» **DIRECTIONS FOR THIS TASK**
Can you output the lines of the listing below as a JSON list of strings, one string per line with blank lines omitted, starting at the line that contains "Click the info icon after engine name" and running through the end of the listing? Leave the pictures out.

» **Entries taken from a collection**
Begin
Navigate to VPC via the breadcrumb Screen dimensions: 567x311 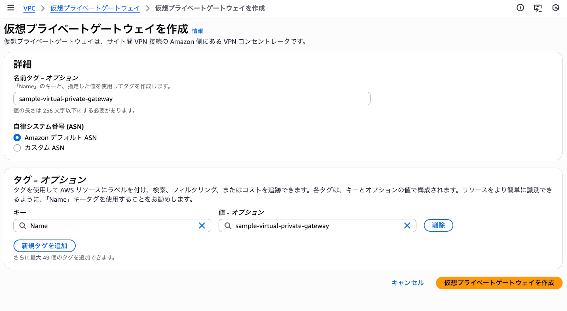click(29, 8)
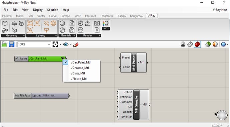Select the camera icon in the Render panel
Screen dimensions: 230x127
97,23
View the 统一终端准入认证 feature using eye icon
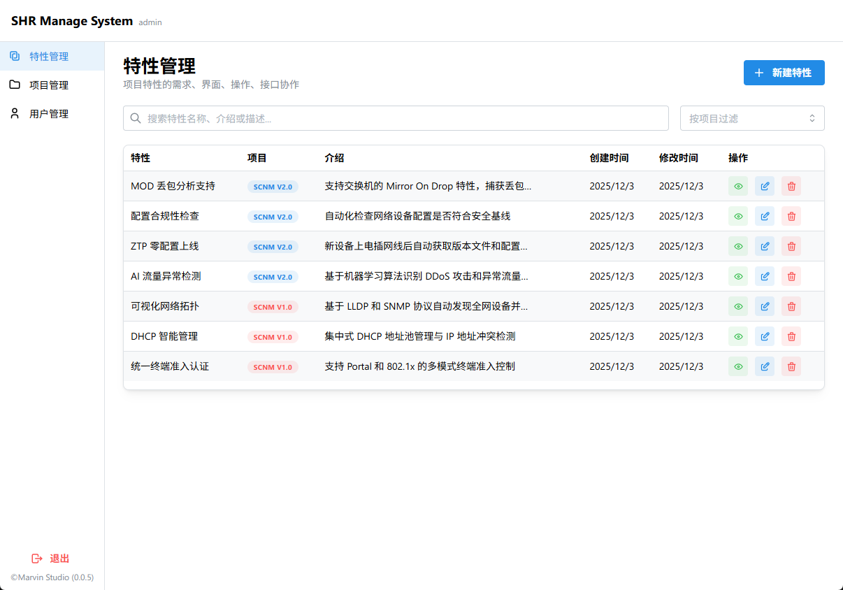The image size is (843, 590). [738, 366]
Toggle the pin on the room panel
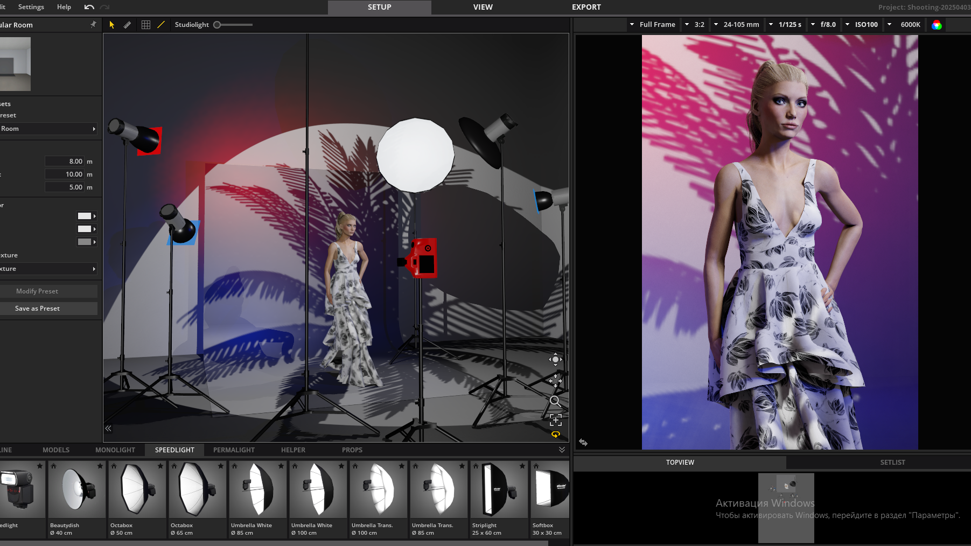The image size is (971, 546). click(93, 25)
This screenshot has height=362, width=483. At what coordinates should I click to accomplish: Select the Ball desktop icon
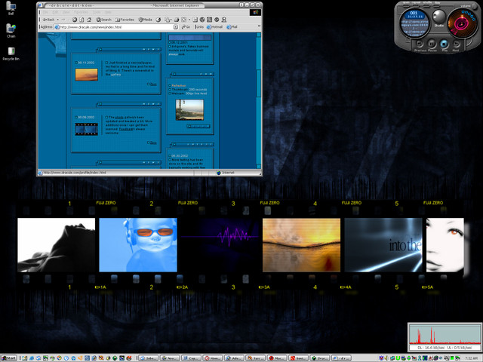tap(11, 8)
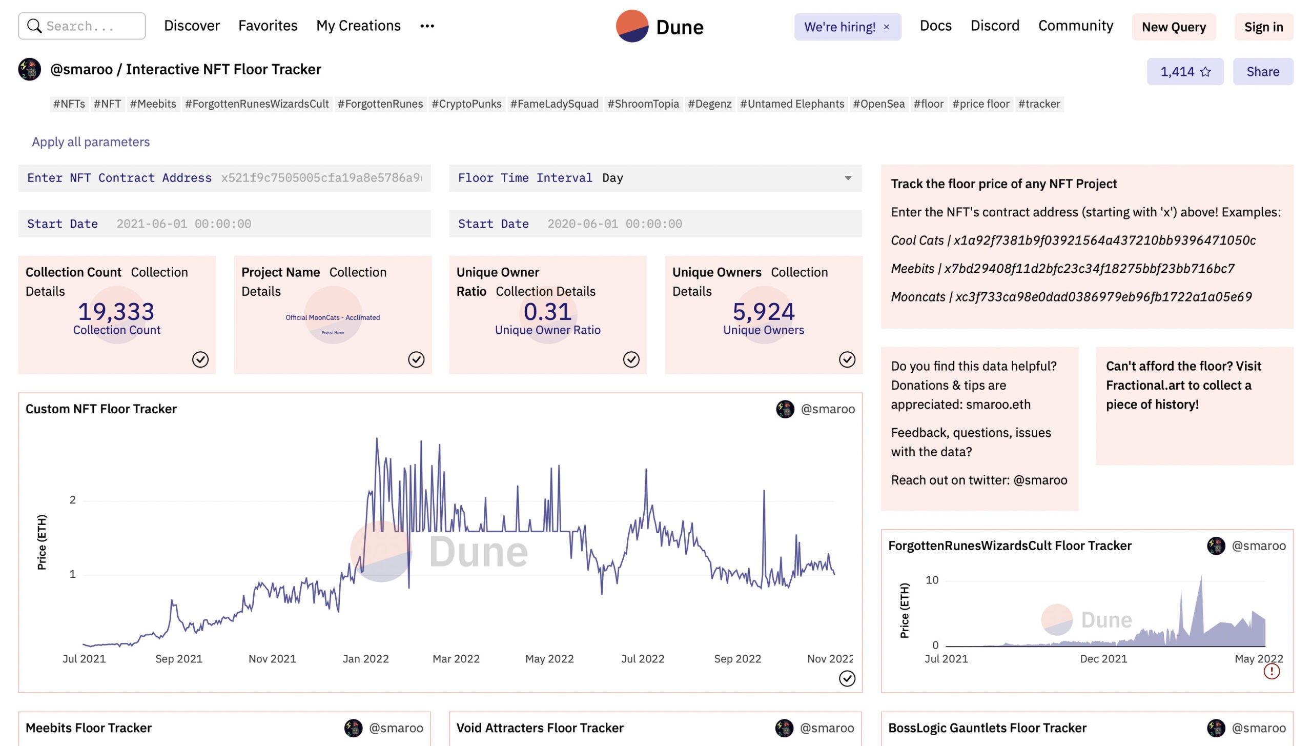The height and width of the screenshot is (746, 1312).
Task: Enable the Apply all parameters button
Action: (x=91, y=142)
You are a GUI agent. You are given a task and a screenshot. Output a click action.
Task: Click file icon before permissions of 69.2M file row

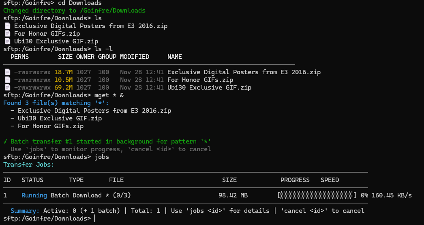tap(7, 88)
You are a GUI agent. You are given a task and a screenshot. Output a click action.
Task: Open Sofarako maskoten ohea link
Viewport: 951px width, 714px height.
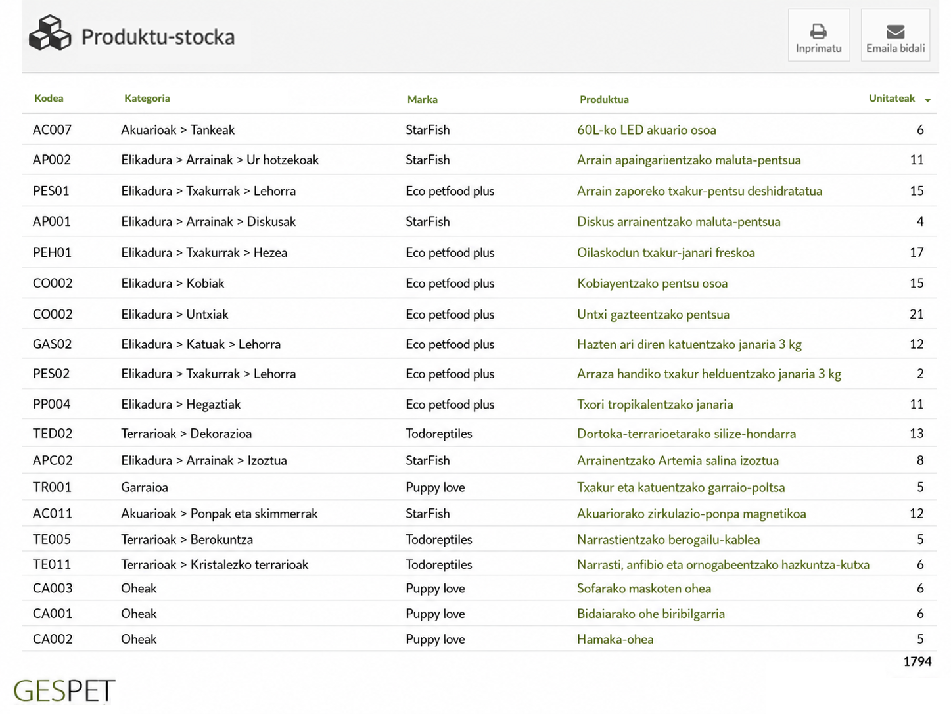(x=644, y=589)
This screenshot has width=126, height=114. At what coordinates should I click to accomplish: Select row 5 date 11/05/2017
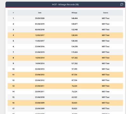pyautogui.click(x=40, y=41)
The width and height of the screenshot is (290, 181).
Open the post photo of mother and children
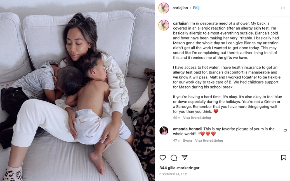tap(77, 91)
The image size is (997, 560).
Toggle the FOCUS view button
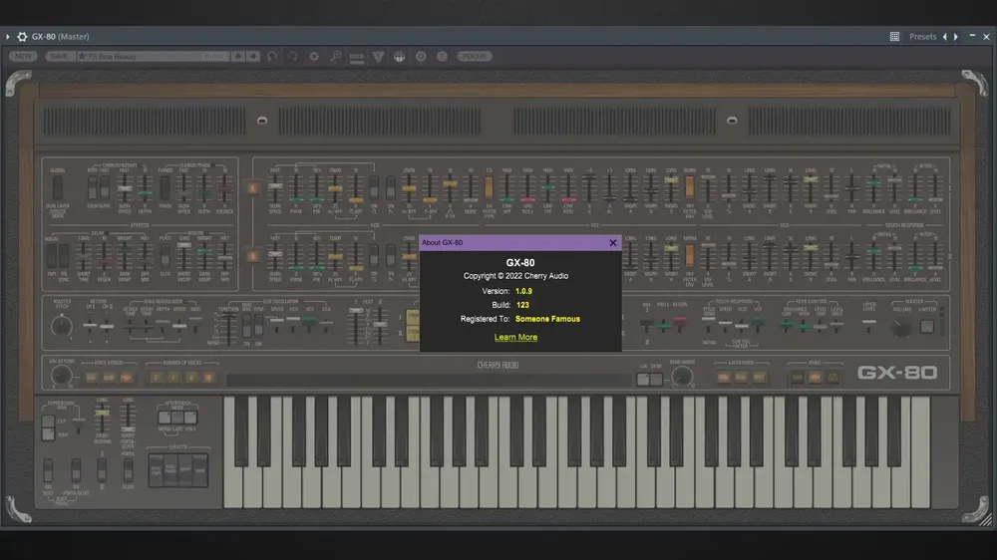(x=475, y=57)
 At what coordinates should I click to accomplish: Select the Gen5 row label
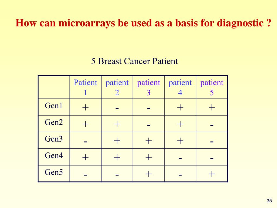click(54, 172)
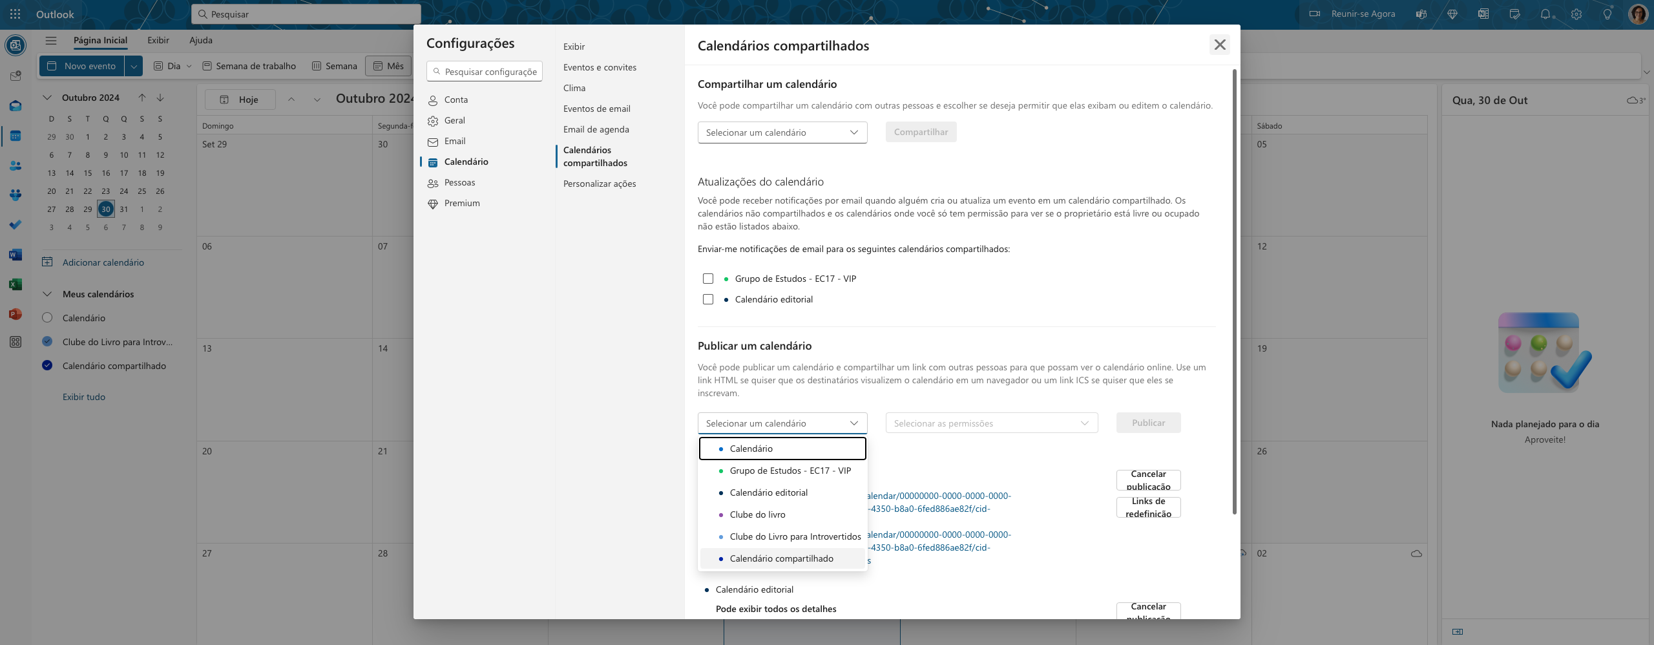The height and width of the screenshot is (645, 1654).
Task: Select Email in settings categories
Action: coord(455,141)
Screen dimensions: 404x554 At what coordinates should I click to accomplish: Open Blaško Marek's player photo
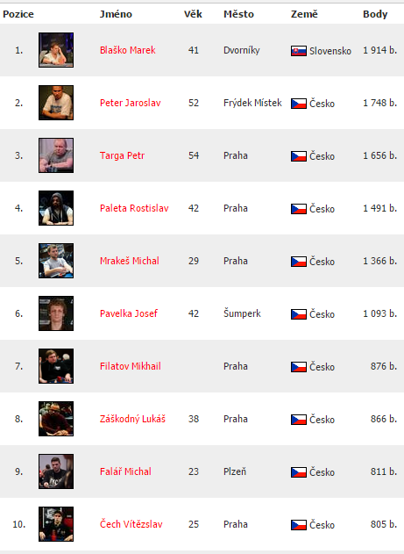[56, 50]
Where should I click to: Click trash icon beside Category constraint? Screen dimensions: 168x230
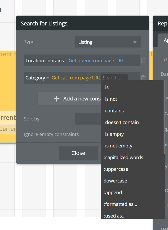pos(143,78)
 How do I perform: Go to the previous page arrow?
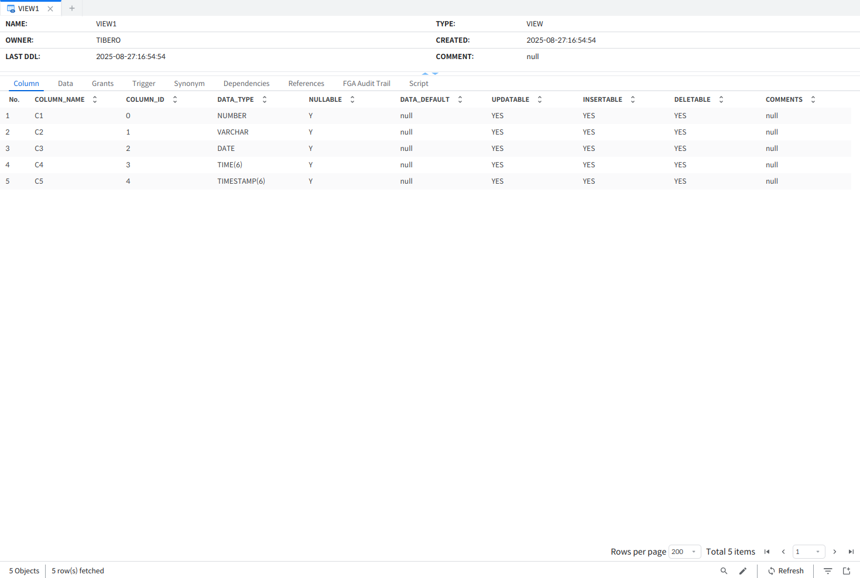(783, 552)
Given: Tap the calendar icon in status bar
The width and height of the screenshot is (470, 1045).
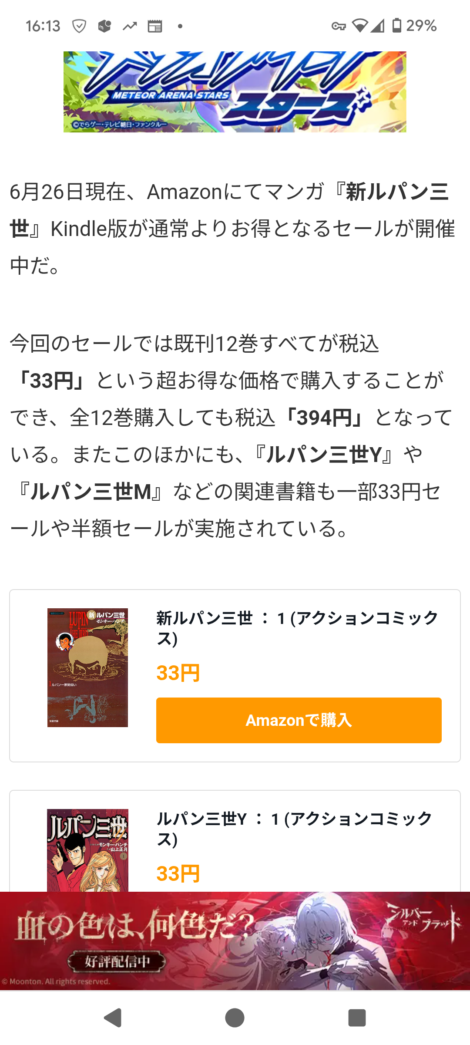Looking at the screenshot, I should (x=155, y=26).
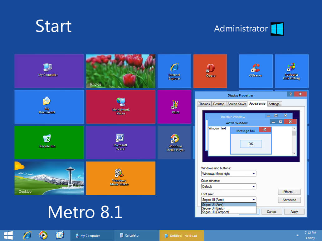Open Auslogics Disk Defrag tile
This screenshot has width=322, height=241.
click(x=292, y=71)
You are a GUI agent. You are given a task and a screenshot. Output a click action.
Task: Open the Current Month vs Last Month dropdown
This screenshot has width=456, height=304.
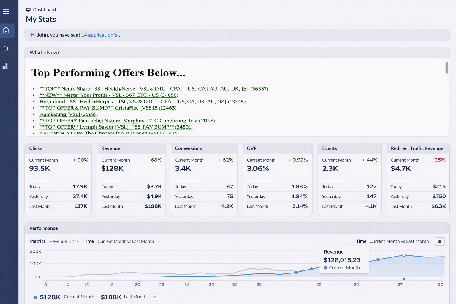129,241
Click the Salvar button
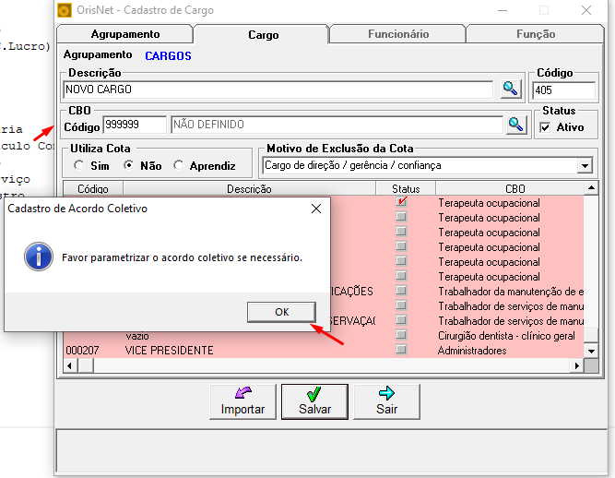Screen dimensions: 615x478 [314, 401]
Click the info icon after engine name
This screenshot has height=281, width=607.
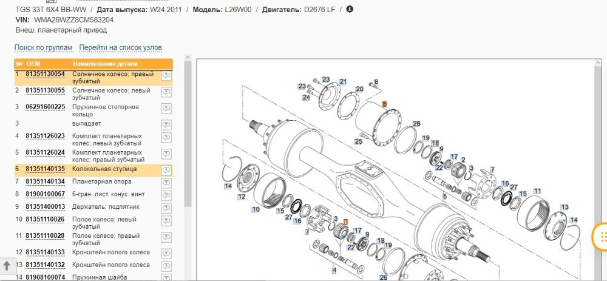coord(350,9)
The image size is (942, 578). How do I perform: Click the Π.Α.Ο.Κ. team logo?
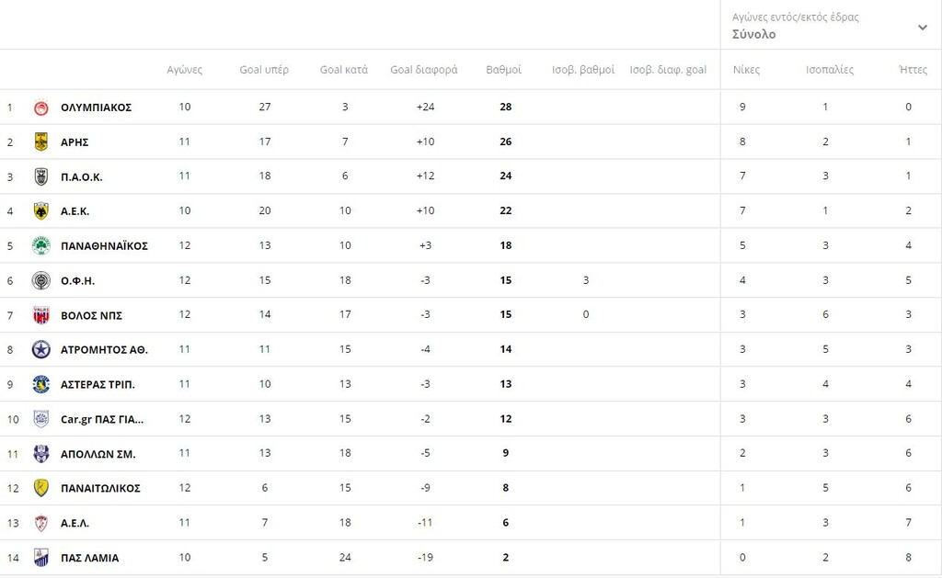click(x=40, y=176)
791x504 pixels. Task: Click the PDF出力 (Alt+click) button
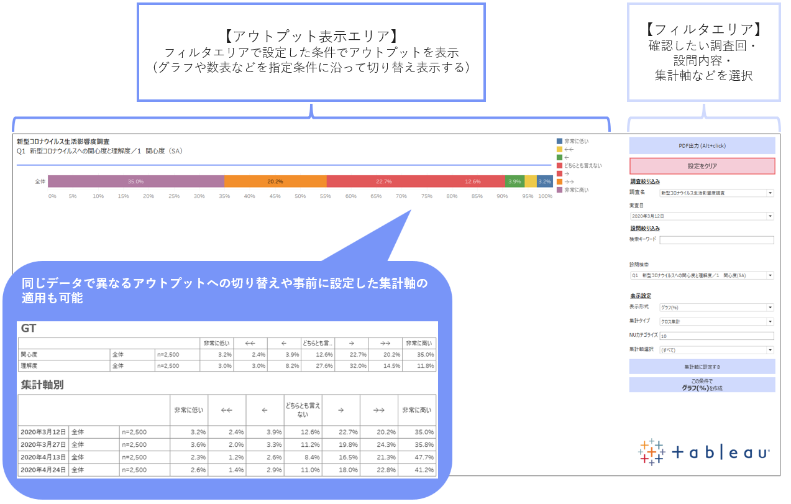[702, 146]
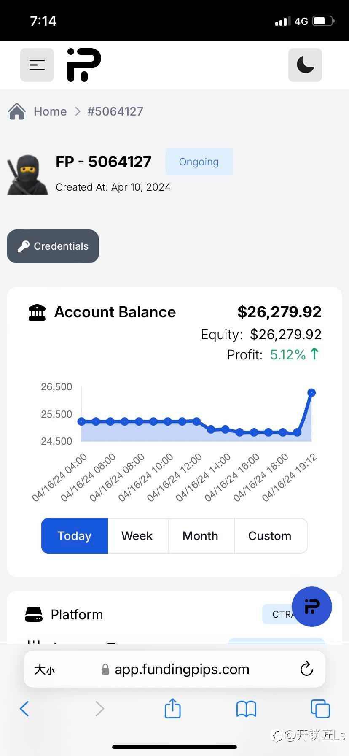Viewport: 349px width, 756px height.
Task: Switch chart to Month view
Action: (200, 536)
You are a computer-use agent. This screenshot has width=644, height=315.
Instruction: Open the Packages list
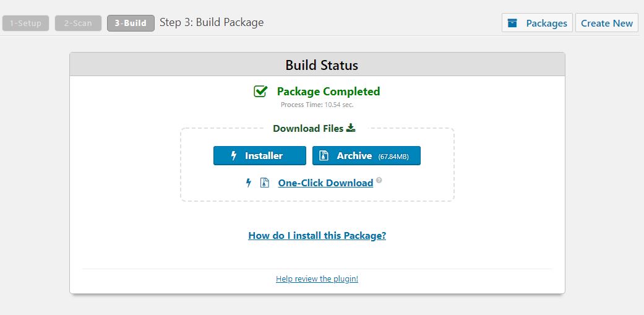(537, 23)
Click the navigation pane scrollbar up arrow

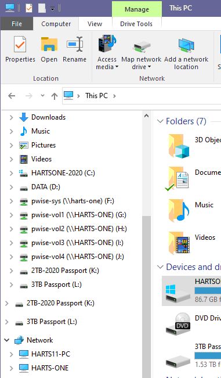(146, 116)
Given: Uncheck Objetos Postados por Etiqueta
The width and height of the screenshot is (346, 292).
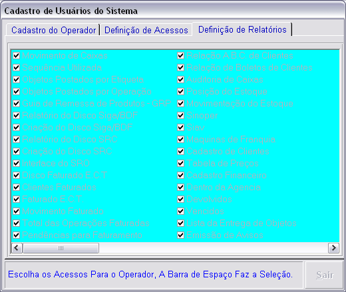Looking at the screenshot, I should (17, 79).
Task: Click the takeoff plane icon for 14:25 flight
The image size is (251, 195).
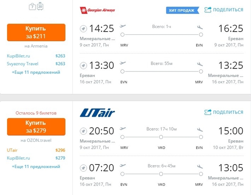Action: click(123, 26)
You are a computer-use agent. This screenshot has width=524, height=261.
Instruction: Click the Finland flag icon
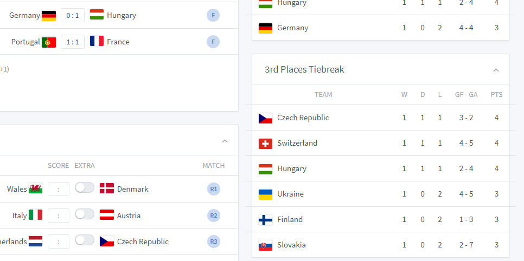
End
» **WRITTEN SOLUTION**
[
  "Click the info icon after engine name",
  "This screenshot has height=281, width=607.",
  "coord(350,9)",
  "The image size is (942, 578). How do I perform: Click the Π.Α.Ο.Κ. team logo?",
  "click(x=40, y=176)",
  "791x504 pixels. Task: Click the PDF出力 (Alt+click) button",
  "[702, 146]",
  "Viewport: 349px width, 756px height.",
  "Task: Switch chart to Month view",
  "Action: (200, 536)",
  "You are a computer-use agent. This screenshot has width=644, height=315.",
  "Instruction: Open the Packages list",
  "(537, 23)",
  "Click the navigation pane scrollbar up arrow",
  "(146, 116)",
  "Given: Uncheck Objetos Postados por Etiqueta",
  "The width and height of the screenshot is (346, 292).",
  "Looking at the screenshot, I should (17, 79).",
  "Task: Click the takeoff plane icon for 14:25 flight",
  "The image size is (251, 195).",
  "Action: click(123, 26)",
  "You are a computer-use agent. This screenshot has width=524, height=261.",
  "Instruction: Click the Finland flag icon"
]